- **Work to do**:
Copy out all of the data below, reproducing every line without any change.

- **Dataset content**:
----------
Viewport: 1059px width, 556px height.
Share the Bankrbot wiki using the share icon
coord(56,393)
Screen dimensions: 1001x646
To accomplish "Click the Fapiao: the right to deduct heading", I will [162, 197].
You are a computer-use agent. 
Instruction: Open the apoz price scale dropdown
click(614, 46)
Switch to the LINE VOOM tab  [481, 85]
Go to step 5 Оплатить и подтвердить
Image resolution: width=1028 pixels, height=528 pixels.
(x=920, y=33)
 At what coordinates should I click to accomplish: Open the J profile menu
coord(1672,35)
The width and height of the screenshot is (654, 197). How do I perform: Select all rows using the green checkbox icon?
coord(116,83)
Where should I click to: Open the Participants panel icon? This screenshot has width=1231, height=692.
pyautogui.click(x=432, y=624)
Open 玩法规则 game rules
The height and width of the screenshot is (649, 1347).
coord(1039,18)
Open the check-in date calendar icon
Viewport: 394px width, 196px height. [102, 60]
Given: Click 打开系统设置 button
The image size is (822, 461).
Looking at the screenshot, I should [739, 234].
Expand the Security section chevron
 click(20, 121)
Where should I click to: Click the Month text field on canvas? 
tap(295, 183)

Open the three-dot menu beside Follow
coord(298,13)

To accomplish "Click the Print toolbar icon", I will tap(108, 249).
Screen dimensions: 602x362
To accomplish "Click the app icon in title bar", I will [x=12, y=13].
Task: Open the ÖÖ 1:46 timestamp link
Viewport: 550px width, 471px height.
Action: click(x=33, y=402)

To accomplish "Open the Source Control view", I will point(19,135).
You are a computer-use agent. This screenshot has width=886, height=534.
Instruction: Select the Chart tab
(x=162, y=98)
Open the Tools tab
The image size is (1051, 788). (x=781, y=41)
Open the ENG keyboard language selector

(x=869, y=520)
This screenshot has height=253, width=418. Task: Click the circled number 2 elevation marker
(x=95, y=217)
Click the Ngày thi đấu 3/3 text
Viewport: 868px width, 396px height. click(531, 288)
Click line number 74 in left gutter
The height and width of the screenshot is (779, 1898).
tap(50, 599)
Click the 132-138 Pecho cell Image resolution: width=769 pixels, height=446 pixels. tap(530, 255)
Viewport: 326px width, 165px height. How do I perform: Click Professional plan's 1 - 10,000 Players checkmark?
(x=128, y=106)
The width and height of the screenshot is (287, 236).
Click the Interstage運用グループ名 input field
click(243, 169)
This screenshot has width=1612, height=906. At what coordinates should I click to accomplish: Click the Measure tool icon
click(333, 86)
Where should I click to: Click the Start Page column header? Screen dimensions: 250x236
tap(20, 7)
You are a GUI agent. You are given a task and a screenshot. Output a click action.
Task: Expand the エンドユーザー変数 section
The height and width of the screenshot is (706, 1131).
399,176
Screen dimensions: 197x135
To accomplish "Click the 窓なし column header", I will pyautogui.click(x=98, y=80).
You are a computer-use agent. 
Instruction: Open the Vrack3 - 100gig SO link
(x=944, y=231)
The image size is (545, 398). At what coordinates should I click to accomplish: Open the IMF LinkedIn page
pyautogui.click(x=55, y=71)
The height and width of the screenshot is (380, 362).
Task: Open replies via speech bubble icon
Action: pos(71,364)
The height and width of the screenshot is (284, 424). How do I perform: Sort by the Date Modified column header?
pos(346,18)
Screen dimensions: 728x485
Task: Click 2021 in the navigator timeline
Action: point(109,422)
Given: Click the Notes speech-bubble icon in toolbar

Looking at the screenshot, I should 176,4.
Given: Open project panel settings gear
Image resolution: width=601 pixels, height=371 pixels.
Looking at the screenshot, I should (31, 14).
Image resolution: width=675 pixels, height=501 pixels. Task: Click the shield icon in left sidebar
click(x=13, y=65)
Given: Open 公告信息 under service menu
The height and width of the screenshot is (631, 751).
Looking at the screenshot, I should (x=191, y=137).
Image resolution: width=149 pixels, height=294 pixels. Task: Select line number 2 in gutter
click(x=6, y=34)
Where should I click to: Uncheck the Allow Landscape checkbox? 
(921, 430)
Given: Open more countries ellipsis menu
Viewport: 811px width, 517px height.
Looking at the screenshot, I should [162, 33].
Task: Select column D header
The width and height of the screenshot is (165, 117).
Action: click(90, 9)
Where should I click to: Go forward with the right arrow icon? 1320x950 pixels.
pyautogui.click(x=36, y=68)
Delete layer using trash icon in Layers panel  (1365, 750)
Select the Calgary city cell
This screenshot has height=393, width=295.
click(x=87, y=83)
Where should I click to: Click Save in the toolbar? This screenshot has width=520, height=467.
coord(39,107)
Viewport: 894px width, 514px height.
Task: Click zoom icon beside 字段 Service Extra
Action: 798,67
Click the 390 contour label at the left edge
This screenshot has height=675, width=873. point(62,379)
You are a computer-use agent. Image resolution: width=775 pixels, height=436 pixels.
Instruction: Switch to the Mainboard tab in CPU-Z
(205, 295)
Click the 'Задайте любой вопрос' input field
----------
- **Answer to this problem**:
Viewport: 1059px width, 556px height.
Share the Bankrbot wiki using the share icon
coord(56,393)
Screen dimensions: 1001x646
To accomplish "Click the Fapiao: the right to deduct heading", I will [162, 197].
You are a computer-use agent. 
Instruction: Open the apoz price scale dropdown
click(614, 46)
Switch to the LINE VOOM tab  [481, 85]
Go to step 5 Оплатить и подтвердить
Image resolution: width=1028 pixels, height=528 pixels.
(x=920, y=33)
 At what coordinates should I click to accomplish: Open the J profile menu
coord(1672,35)
The width and height of the screenshot is (654, 197). How do I perform: Select all rows using the green checkbox icon?
coord(116,83)
Where should I click to: Open the Participants panel icon? This screenshot has width=1231, height=692.
pyautogui.click(x=432, y=624)
Open 玩法规则 game rules
The height and width of the screenshot is (649, 1347).
coord(1039,18)
Open the check-in date calendar icon
Viewport: 394px width, 196px height. [102, 60]
Given: Click 打开系统设置 button
The image size is (822, 461).
Looking at the screenshot, I should [739, 234].
Expand the Security section chevron
 click(20, 121)
Where should I click to: Click the Month text field on canvas? 
tap(295, 183)

Open the three-dot menu beside Follow
coord(298,13)

To accomplish "Click the Print toolbar icon", I will tap(108, 249).
Screen dimensions: 602x362
To accomplish "Click the app icon in title bar", I will [x=12, y=13].
Task: Open the ÖÖ 1:46 timestamp link
Viewport: 550px width, 471px height.
Action: click(x=33, y=402)

To accomplish "Open the Source Control view", I will point(19,135).
You are a computer-use agent. This screenshot has width=886, height=534.
Instruction: Select the Chart tab
(x=162, y=98)
Open the Tools tab
The image size is (1051, 788). (x=781, y=41)
Open the ENG keyboard language selector

(x=869, y=520)
This screenshot has height=253, width=418. Task: Click the circled number 2 elevation marker
(x=95, y=217)
Click the Ngày thi đấu 3/3 text
Viewport: 868px width, 396px height. click(531, 288)
Click line number 74 in left gutter
The height and width of the screenshot is (779, 1898).
tap(50, 599)
Click the 132-138 Pecho cell Image resolution: width=769 pixels, height=446 pixels. tap(530, 255)
Viewport: 326px width, 165px height. How do I perform: Click Professional plan's 1 - 10,000 Players checkmark?
(x=128, y=106)
The width and height of the screenshot is (287, 236).
Click the Interstage運用グループ名 input field
click(243, 169)
This screenshot has width=1612, height=906. At what coordinates should I click to accomplish: Click the Measure tool icon
click(333, 86)
Where should I click to: Click the Start Page column header? Screen dimensions: 250x236
tap(20, 7)
You are a GUI agent. You are given a task and a screenshot. Output a click action.
Task: Expand the エンドユーザー変数 section
The height and width of the screenshot is (706, 1131).
399,176
Screen dimensions: 197x135
To accomplish "Click the 窓なし column header", I will pyautogui.click(x=98, y=80).
You are a computer-use agent. 
Instruction: Open the Vrack3 - 100gig SO link
(x=944, y=231)
The image size is (545, 398). At what coordinates should I click to accomplish: Open the IMF LinkedIn page
pyautogui.click(x=55, y=71)
The height and width of the screenshot is (380, 362).
Task: Open replies via speech bubble icon
Action: pos(71,364)
The height and width of the screenshot is (284, 424). How do I perform: Sort by the Date Modified column header?
pos(346,18)
Screen dimensions: 728x485
Task: Click 2021 in the navigator timeline
Action: point(109,422)
Given: Click the Notes speech-bubble icon in toolbar

Looking at the screenshot, I should 176,4.
Given: Open project panel settings gear
Image resolution: width=601 pixels, height=371 pixels.
Looking at the screenshot, I should (31, 14).
Image resolution: width=675 pixels, height=501 pixels. Task: Click the shield icon in left sidebar
click(x=13, y=65)
Given: Open 公告信息 under service menu
The height and width of the screenshot is (631, 751).
Looking at the screenshot, I should (x=191, y=137).
Image resolution: width=149 pixels, height=294 pixels. Task: Select line number 2 in gutter
click(x=6, y=34)
Where should I click to: Uncheck the Allow Landscape checkbox? 
(921, 430)
Given: Open more countries ellipsis menu
Viewport: 811px width, 517px height.
Looking at the screenshot, I should [162, 33].
Task: Select column D header
The width and height of the screenshot is (165, 117).
Action: click(90, 9)
Where should I click to: Go forward with the right arrow icon? 1320x950 pixels.
pyautogui.click(x=36, y=68)
Delete layer using trash icon in Layers panel  (1365, 750)
Select the Calgary city cell
This screenshot has height=393, width=295.
click(x=87, y=83)
Where should I click to: Click Save in the toolbar? This screenshot has width=520, height=467.
coord(39,107)
Viewport: 894px width, 514px height.
Task: Click zoom icon beside 字段 Service Extra
Action: 798,67
Click the 390 contour label at the left edge
This screenshot has height=675, width=873. point(62,379)
You are a computer-use agent. Image resolution: width=775 pixels, height=436 pixels.
Instruction: Switch to the Mainboard tab in CPU-Z
(205, 295)
Click the 'Задайте любой вопрос' input field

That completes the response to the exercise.